= The request =
Turn the records below into a JSON list of strings, with each line as its own string and blank lines left out.
::: Data listing :::
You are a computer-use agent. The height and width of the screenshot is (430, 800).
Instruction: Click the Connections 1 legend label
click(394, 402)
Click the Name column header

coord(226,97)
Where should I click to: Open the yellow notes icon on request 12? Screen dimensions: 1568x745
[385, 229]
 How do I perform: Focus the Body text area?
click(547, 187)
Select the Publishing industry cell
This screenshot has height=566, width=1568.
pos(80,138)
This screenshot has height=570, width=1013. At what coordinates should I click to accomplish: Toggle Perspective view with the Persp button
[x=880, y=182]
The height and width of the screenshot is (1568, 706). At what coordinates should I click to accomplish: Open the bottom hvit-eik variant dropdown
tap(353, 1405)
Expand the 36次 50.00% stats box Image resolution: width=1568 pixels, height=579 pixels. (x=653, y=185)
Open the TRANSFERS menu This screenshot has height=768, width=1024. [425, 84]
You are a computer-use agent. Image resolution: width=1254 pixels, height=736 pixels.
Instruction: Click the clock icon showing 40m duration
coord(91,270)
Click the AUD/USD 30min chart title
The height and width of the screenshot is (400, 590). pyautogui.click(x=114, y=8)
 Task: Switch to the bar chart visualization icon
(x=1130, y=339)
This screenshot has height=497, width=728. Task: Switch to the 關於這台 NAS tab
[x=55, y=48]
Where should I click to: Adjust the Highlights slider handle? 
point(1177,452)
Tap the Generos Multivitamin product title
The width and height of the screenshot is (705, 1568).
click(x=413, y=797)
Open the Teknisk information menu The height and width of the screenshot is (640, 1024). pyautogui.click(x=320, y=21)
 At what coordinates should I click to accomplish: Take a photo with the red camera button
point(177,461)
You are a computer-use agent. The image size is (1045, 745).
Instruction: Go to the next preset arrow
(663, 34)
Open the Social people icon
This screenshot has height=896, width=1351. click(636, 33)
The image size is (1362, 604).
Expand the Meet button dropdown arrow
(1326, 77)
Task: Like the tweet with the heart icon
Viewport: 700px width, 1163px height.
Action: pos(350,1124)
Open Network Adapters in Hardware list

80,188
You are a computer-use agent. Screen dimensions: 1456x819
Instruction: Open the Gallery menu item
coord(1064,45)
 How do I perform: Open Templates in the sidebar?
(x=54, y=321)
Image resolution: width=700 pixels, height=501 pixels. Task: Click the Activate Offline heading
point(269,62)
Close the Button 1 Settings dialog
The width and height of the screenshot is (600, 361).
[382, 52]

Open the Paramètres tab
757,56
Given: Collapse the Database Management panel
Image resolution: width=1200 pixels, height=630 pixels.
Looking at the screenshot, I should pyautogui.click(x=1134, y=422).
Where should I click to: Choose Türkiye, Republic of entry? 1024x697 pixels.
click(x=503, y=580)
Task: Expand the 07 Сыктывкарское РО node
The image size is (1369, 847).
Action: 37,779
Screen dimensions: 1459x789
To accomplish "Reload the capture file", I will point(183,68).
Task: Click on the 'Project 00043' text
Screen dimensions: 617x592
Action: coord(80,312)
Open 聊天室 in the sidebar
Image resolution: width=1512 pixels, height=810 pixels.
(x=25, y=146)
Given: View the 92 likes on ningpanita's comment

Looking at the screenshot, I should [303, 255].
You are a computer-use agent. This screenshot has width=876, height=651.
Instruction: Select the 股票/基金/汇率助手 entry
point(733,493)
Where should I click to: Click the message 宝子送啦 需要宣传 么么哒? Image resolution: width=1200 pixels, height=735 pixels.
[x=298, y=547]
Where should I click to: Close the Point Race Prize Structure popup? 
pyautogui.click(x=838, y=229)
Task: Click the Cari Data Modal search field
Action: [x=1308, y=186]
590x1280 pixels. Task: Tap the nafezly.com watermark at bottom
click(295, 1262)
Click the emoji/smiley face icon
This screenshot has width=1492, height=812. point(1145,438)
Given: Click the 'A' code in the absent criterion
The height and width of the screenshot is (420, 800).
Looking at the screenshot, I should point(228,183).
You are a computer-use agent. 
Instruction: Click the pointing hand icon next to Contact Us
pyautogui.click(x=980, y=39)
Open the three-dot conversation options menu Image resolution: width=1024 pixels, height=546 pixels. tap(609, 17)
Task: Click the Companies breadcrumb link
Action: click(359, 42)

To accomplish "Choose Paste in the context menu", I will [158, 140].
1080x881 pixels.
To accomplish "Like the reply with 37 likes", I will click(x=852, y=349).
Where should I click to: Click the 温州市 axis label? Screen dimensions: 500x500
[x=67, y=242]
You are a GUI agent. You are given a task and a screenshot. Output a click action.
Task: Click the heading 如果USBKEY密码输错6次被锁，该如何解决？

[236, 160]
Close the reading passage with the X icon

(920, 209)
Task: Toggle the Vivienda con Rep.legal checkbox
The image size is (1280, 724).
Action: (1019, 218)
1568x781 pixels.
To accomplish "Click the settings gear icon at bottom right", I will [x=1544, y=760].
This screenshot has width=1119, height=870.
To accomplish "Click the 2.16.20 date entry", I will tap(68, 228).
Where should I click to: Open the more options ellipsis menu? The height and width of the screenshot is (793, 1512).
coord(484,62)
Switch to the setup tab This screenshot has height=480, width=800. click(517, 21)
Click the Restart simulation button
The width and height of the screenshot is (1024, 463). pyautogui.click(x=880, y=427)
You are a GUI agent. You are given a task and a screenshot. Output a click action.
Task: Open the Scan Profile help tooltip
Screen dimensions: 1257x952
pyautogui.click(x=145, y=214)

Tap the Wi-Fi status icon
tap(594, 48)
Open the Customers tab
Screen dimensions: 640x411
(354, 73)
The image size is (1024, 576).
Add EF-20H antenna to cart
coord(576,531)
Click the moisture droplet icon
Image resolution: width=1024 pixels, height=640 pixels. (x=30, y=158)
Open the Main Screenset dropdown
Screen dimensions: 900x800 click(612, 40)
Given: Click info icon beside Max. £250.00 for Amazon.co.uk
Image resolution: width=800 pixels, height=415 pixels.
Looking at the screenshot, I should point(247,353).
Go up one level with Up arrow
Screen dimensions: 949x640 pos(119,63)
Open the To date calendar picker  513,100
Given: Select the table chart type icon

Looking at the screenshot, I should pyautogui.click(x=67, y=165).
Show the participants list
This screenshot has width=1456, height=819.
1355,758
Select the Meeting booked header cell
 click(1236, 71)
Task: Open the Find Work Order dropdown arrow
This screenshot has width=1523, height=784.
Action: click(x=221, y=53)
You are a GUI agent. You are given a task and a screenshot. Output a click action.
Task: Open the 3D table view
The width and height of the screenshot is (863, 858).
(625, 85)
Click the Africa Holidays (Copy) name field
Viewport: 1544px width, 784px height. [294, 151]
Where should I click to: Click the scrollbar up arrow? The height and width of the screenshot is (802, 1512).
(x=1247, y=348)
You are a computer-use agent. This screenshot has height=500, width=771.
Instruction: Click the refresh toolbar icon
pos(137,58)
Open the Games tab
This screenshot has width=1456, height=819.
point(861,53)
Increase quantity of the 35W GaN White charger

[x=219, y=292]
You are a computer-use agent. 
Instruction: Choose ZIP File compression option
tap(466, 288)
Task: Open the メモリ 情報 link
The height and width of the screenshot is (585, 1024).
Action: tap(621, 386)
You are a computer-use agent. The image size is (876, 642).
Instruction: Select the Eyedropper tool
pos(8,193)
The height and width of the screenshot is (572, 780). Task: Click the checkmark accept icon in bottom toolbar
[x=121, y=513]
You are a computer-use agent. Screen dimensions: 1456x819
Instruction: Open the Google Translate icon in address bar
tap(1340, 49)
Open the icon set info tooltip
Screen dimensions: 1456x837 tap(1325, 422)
:::
= Task response =
[
  "You are a computer-use agent. The height and width of the screenshot is (430, 800).",
  "Instruction: Click the Connections 1 legend label",
  "click(394, 402)",
  "Click the Name column header",
  "coord(226,97)",
  "Where should I click to: Open the yellow notes icon on request 12? Screen dimensions: 1568x745",
  "[385, 229]",
  " How do I perform: Focus the Body text area?",
  "click(547, 187)",
  "Select the Publishing industry cell",
  "This screenshot has height=566, width=1568.",
  "pos(80,138)",
  "This screenshot has height=570, width=1013. At what coordinates should I click to accomplish: Toggle Perspective view with the Persp button",
  "[x=880, y=182]",
  "The height and width of the screenshot is (1568, 706). At what coordinates should I click to accomplish: Open the bottom hvit-eik variant dropdown",
  "tap(353, 1405)",
  "Expand the 36次 50.00% stats box Image resolution: width=1568 pixels, height=579 pixels. (x=653, y=185)",
  "Open the TRANSFERS menu This screenshot has height=768, width=1024. [425, 84]",
  "You are a computer-use agent. Image resolution: width=1254 pixels, height=736 pixels.",
  "Instruction: Click the clock icon showing 40m duration",
  "coord(91,270)",
  "Click the AUD/USD 30min chart title",
  "The height and width of the screenshot is (400, 590). pyautogui.click(x=114, y=8)",
  " Task: Switch to the bar chart visualization icon",
  "(x=1130, y=339)",
  "This screenshot has height=497, width=728. Task: Switch to the 關於這台 NAS tab",
  "[x=55, y=48]",
  "Where should I click to: Adjust the Highlights slider handle? ",
  "point(1177,452)",
  "Tap the Generos Multivitamin product title",
  "The width and height of the screenshot is (705, 1568).",
  "click(x=413, y=797)",
  "Open the Teknisk information menu The height and width of the screenshot is (640, 1024). pyautogui.click(x=320, y=21)",
  " At what coordinates should I click to accomplish: Take a photo with the red camera button",
  "point(177,461)",
  "You are a computer-use agent. The image size is (1045, 745).",
  "Instruction: Go to the next preset arrow",
  "(663, 34)",
  "Open the Social people icon",
  "This screenshot has height=896, width=1351. click(636, 33)",
  "The image size is (1362, 604).",
  "Expand the Meet button dropdown arrow",
  "(1326, 77)",
  "Task: Like the tweet with the heart icon",
  "Viewport: 700px width, 1163px height.",
  "Action: pos(350,1124)",
  "Open Network Adapters in Hardware list",
  "80,188",
  "You are a computer-use agent. Screen dimensions: 1456x819",
  "Instruction: Open the Gallery menu item",
  "coord(1064,45)",
  " How do I perform: Open Templates in the sidebar?",
  "(x=54, y=321)",
  "Image resolution: width=700 pixels, height=501 pixels. Task: Click the Activate Offline heading",
  "point(269,62)",
  "Close the Button 1 Settings dialog",
  "The width and height of the screenshot is (600, 361).",
  "[382, 52]",
  "Open the Paramètres tab",
  "757,56",
  "Given: Collapse the Database Management panel",
  "Image resolution: width=1200 pixels, height=630 pixels.",
  "Looking at the screenshot, I should pyautogui.click(x=1134, y=422).",
  "Where should I click to: Choose Türkiye, Republic of entry? 1024x697 pixels.",
  "click(x=503, y=580)",
  "Task: Expand the 07 Сыктывкарское РО node",
  "The image size is (1369, 847).",
  "Action: 37,779",
  "Screen dimensions: 1459x789",
  "To accomplish \"Reload the capture file\", I will point(183,68).",
  "Task: Click on the 'Project 00043' text",
  "Screen dimensions: 617x592",
  "Action: coord(80,312)",
  "Open 聊天室 in the sidebar",
  "Image resolution: width=1512 pixels, height=810 pixels.",
  "(x=25, y=146)",
  "Given: View the 92 likes on ningpanita's comment",
  "Looking at the screenshot, I should [303, 255].",
  "You are a computer-use agent. This screenshot has width=876, height=651.",
  "Instruction: Select the 股票/基金/汇率助手 entry",
  "point(733,493)",
  "Where should I click to: Click the message 宝子送啦 需要宣传 么么哒? Image resolution: width=1200 pixels, height=735 pixels.",
  "[x=298, y=547]",
  "Where should I click to: Close the Point Race Prize Structure popup? ",
  "pyautogui.click(x=838, y=229)",
  "Task: Click the Cari Data Modal search field",
  "Action: [x=1308, y=186]",
  "590x1280 pixels. Task: Tap the nafezly.com watermark at bottom",
  "click(295, 1262)",
  "Click the emoji/smiley face icon",
  "This screenshot has width=1492, height=812. point(1145,438)",
  "Given: Click the 'A' code in the absent criterion",
  "The height and width of the screenshot is (420, 800).",
  "Looking at the screenshot, I should point(228,183).",
  "You are a computer-use agent. ",
  "Instruction: Click the pointing hand icon next to Contact Us",
  "pyautogui.click(x=980, y=39)",
  "Open the three-dot conversation options menu Image resolution: width=1024 pixels, height=546 pixels. tap(609, 17)",
  "Task: Click the Companies breadcrumb link",
  "Action: click(359, 42)",
  "To accomplish \"Choose Paste in the context menu\", I will [158, 140].",
  "1080x881 pixels.",
  "To accomplish \"Like the reply with 37 likes\", I will click(x=852, y=349).",
  "Where should I click to: Click the 温州市 axis label? Screen dimensions: 500x500",
  "[x=67, y=242]",
  "You are a GUI agent. You are given a task and a screenshot. Output a click action.",
  "Task: Click the heading 如果USBKEY密码输错6次被锁，该如何解决？",
  "[236, 160]",
  "Close the reading passage with the X icon",
  "(920, 209)",
  "Task: Toggle the Vivienda con Rep.legal checkbox",
  "The image size is (1280, 724).",
  "Action: (1019, 218)",
  "1568x781 pixels.",
  "To accomplish \"Click the settings gear icon at bottom right\", I will [x=1544, y=760].",
  "This screenshot has width=1119, height=870.",
  "To accomplish \"Click the 2.16.20 date entry\", I will tap(68, 228).",
  "Where should I click to: Open the more options ellipsis menu? The height and width of the screenshot is (793, 1512).",
  "coord(484,62)",
  "Switch to the setup tab This screenshot has height=480, width=800. click(517, 21)",
  "Click the Restart simulation button",
  "The width and height of the screenshot is (1024, 463). pyautogui.click(x=880, y=427)",
  "You are a GUI agent. You are given a task and a screenshot. Output a click action.",
  "Task: Open the Scan Profile help tooltip",
  "Screen dimensions: 1257x952",
  "pyautogui.click(x=145, y=214)",
  "Tap the Wi-Fi status icon",
  "tap(594, 48)",
  "Open the Customers tab",
  "Screen dimensions: 640x411",
  "(354, 73)",
  "The image size is (1024, 576).",
  "Add EF-20H antenna to cart",
  "coord(576,531)",
  "Click the moisture droplet icon",
  "Image resolution: width=1024 pixels, height=640 pixels. (x=30, y=158)",
  "Open the Main Screenset dropdown",
  "Screen dimensions: 900x800 click(612, 40)",
  "Given: Click info icon beside Max. £250.00 for Amazon.co.uk",
  "Image resolution: width=800 pixels, height=415 pixels.",
  "Looking at the screenshot, I should point(247,353).",
  "Go up one level with Up arrow",
  "Screen dimensions: 949x640 pos(119,63)",
  "Open the To date calendar picker  513,100",
  "Given: Select the table chart type icon",
  "Looking at the screenshot, I should pyautogui.click(x=67, y=165).",
  "Show the participants list",
  "This screenshot has width=1456, height=819.",
  "1355,758",
  "Select the Meeting booked header cell",
  " click(1236, 71)",
  "Task: Open the Find Work Order dropdown arrow",
  "This screenshot has width=1523, height=784.",
  "Action: click(x=221, y=53)",
  "You are a GUI agent. You are given a task and a screenshot. Output a click action.",
  "Task: Open the 3D table view",
  "The width and height of the screenshot is (863, 858).",
  "(625, 85)",
  "Click the Africa Holidays (Copy) name field",
  "Viewport: 1544px width, 784px height. [294, 151]",
  "Where should I click to: Click the scrollbar up arrow? The height and width of the screenshot is (802, 1512).",
  "(x=1247, y=348)",
  "You are a computer-use agent. This screenshot has height=500, width=771.",
  "Instruction: Click the refresh toolbar icon",
  "pos(137,58)",
  "Open the Games tab",
  "This screenshot has width=1456, height=819.",
  "point(861,53)",
  "Increase quantity of the 35W GaN White charger",
  "[x=219, y=292]",
  "You are a computer-use agent. ",
  "Instruction: Choose ZIP File compression option",
  "tap(466, 288)",
  "Task: Open the メモリ 情報 link",
  "The height and width of the screenshot is (585, 1024).",
  "Action: tap(621, 386)",
  "You are a computer-use agent. The image size is (876, 642).",
  "Instruction: Select the Eyedropper tool",
  "pos(8,193)",
  "The height and width of the screenshot is (572, 780). Task: Click the checkmark accept icon in bottom toolbar",
  "[x=121, y=513]",
  "You are a computer-use agent. Screen dimensions: 1456x819",
  "Instruction: Open the Google Translate icon in address bar",
  "tap(1340, 49)",
  "Open the icon set info tooltip",
  "Screen dimensions: 1456x837 tap(1325, 422)"
]